DATA SHOWN —
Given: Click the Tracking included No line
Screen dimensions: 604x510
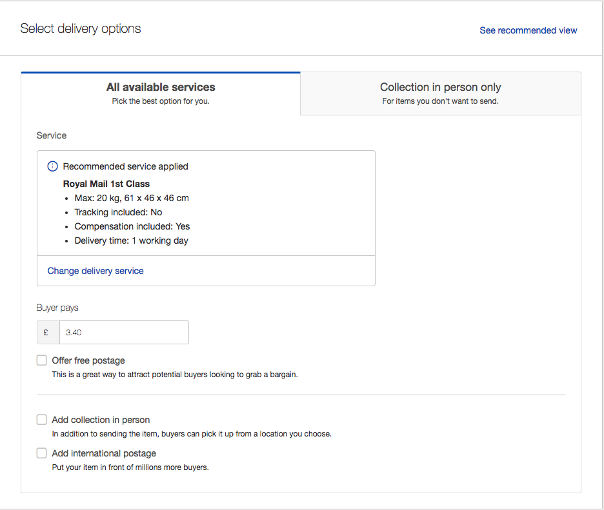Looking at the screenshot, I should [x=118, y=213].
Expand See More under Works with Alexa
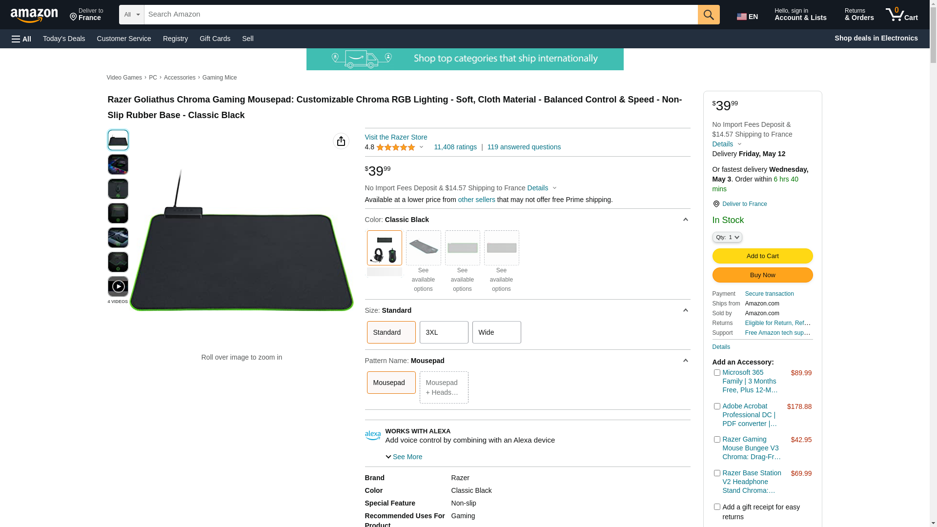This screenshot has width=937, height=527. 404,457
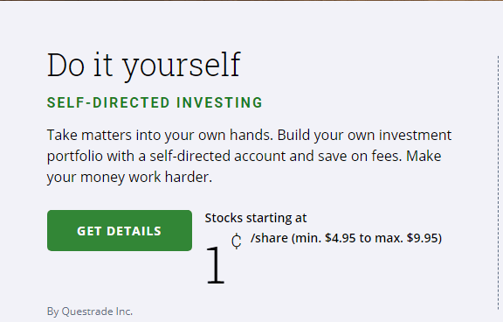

THE PROBLEM — Starting at the line that contains "Screen dimensions: 604x510", restate each line verbatim through the final line of the listing, skipping all pictures.

ANSWER TO THE PROBLEM —
Screen dimensions: 604x510
Looking at the screenshot, I should [x=118, y=213].
Expand See More under Works with Alexa
This screenshot has width=937, height=527. 404,457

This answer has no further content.